Circulating tumor DNA (ctDNA) levels can help predict outcomes in diffuse large B-cell lymphoma (DLBCL), but its integration with DLBCL molecular clusters remains unexplored. Using the LymphGen tool in 77 DLBCL with both ctDNA and tissue biopsy, a 95.8% concordance rate in molecular cluster assignment was observed, showing the reproducibility of molecular clustering on ctDNA. A multicenter, prospective cohort of 166 newly diagnosed DLBCL was analyzed for ctDNA levels and molecular clusters using CAPP-seq. Patients with ctDNA levels < 2.5 log10hGE/mL had a 4-year progression-free survival (PFS) and overall survival (OS) of 71.7% and 85.7%, respectively, compared to 50.3% and 61.0% for those with higher ctDNA levels (p=0.0018 and p=0.0017).
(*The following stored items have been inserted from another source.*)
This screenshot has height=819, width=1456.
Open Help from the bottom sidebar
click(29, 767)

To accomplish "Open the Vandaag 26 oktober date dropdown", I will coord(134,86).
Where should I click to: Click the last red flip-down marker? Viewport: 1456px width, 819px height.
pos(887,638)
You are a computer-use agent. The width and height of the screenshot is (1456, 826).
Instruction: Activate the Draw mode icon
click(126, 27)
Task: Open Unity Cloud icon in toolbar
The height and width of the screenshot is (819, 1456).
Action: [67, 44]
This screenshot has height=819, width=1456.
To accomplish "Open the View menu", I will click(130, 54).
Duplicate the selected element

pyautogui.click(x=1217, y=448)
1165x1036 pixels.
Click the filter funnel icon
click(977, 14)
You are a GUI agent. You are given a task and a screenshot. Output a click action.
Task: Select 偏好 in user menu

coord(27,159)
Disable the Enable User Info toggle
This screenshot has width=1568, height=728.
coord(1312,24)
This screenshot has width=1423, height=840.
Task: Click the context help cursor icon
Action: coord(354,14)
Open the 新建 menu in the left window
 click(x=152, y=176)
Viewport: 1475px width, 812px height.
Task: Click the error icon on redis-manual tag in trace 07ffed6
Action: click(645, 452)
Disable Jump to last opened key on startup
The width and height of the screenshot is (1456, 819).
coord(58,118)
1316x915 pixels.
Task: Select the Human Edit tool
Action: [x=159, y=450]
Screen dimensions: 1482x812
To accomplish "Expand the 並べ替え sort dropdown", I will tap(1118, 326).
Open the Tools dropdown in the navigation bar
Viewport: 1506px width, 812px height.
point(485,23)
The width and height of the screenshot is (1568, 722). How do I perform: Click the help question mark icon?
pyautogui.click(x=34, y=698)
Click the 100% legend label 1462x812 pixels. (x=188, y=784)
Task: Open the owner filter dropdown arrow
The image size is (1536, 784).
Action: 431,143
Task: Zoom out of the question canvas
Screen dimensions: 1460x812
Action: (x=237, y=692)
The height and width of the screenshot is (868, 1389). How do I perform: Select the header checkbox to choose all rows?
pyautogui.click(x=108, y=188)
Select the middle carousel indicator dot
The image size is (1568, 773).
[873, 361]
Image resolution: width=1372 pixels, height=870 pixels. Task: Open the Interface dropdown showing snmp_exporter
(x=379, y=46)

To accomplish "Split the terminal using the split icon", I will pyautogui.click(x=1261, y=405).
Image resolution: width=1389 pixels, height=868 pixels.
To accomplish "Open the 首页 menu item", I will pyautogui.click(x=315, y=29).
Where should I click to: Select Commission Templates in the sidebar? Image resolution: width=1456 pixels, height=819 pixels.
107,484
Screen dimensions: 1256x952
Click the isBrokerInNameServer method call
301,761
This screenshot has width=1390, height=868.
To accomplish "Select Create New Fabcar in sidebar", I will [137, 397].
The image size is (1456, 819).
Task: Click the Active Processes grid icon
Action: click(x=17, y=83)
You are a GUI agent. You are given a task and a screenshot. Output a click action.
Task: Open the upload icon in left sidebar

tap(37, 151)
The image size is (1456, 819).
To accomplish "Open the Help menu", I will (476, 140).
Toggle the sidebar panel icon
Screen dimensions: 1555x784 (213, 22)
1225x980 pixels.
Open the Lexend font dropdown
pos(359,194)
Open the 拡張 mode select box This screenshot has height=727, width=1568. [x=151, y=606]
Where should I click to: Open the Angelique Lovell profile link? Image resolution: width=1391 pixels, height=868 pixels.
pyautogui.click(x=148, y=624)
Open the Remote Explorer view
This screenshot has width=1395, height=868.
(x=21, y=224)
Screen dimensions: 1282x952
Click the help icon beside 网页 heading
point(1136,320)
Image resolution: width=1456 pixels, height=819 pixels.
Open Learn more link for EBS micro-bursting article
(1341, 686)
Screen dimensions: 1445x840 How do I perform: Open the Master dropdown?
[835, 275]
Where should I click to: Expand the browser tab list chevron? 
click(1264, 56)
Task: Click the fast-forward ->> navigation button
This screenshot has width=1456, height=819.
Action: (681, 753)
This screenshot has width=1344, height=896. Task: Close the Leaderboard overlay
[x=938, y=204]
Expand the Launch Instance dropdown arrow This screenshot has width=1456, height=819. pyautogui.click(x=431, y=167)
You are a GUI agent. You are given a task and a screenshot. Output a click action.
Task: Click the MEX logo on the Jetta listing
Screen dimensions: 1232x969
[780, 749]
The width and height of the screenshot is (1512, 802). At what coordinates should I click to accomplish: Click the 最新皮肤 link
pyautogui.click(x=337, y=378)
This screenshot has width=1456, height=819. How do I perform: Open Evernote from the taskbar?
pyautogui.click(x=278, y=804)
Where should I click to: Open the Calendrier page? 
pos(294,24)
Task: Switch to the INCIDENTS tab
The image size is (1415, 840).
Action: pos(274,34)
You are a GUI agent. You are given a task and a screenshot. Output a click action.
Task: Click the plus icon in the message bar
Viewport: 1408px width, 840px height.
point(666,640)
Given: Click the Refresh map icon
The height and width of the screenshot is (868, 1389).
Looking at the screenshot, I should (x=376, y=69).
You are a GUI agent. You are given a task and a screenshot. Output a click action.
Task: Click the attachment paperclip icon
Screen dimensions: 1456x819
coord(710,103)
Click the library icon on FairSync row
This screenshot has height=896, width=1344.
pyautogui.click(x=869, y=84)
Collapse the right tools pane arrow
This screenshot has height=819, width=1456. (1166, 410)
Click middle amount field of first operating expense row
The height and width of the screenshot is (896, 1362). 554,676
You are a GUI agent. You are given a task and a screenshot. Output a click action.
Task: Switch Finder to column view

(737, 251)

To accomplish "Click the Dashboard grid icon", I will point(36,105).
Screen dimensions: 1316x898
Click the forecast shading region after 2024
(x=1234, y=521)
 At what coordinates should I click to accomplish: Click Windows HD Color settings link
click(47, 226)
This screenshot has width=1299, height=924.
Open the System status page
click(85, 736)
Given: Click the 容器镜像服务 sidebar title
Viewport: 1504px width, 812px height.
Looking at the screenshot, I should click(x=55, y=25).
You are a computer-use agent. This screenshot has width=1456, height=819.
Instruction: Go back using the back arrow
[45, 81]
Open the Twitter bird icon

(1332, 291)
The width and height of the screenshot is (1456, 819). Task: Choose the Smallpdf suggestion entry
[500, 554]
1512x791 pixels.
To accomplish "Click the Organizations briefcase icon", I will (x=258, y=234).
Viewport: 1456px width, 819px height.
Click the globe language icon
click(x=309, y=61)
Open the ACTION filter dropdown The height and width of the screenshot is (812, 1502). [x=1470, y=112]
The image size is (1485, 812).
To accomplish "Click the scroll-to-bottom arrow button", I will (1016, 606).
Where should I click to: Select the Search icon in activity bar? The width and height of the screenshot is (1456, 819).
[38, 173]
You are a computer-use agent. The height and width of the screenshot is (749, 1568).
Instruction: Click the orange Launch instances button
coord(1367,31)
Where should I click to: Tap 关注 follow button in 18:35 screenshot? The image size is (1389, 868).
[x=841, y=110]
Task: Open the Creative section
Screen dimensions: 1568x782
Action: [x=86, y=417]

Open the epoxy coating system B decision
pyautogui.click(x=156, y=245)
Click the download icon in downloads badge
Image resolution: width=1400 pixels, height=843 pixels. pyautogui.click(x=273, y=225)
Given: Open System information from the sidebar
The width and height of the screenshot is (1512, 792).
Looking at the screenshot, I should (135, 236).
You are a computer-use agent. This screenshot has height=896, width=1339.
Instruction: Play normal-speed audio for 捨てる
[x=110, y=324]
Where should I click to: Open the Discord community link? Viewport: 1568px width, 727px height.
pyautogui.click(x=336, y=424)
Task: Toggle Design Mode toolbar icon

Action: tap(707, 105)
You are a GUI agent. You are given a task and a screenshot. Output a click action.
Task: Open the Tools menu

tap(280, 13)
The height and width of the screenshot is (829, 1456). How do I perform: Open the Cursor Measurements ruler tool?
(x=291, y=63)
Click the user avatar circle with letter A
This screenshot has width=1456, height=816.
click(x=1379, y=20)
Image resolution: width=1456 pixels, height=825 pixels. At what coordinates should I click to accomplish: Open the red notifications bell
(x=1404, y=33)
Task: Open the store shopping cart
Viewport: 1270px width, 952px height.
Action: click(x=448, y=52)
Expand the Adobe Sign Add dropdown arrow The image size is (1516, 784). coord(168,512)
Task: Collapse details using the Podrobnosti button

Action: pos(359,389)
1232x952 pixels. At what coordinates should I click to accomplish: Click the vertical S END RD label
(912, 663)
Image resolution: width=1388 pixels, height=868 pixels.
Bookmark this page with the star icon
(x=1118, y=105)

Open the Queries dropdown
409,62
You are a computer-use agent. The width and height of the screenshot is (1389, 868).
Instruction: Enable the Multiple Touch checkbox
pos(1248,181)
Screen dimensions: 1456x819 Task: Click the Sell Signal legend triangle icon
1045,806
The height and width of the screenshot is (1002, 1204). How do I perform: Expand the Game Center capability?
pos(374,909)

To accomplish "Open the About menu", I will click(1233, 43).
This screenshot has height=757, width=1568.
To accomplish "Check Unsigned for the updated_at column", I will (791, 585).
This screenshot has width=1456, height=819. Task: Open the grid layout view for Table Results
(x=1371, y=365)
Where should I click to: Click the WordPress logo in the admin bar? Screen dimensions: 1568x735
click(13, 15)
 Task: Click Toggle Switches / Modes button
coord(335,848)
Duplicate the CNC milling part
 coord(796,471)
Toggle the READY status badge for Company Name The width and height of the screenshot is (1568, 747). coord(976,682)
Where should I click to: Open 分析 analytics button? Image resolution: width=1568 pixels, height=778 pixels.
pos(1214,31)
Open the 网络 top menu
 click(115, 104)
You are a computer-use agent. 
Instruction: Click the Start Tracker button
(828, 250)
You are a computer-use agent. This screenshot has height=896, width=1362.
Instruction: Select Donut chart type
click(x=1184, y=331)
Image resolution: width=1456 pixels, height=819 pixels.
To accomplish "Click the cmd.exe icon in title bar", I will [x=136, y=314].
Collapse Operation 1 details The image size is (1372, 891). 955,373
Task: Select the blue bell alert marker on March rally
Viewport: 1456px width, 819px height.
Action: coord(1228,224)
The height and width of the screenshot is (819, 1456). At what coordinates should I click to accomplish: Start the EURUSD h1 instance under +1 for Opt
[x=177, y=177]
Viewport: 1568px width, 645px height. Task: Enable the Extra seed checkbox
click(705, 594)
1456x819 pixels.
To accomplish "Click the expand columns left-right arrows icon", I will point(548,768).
Recursive partitioning showed that patients with ctDNA levels > 2.5 log10hGE/mL were further stratified by clusters ST2/BN2. In this group, ST2/BN2 patients associated with a favorable outcome with a 4-year PFS and OS of 87.5% and 100%, respectively, compared to 38.0% and 47.1% for other clusters (p=0.003 and p=0.001). Combining ctDNA levels and ST2/BN2 clusters improved outcome prediction. Low-risk patients (N=51), characterized by ctDNA levels < 2.5 log10hGE and/or BN2/ST2 cluster, had a 4-year PFS and OS of 75.3% and 87.8%. High-risk patients (N=115), with ctDNA levels > 2.5 log10hGE and no BN2/ST2 cluster, had a 4-year PFS and OS of 38.0% and 47.1%. Adding cluster assignment to ctDNA levels improved the model's C statistics (0.63 vs. 0.59 for PFS and 0.68 vs. 0.63 for OS). Liquid biopsy thus provides a multi-layered approach for outcome prediction in DLBCL.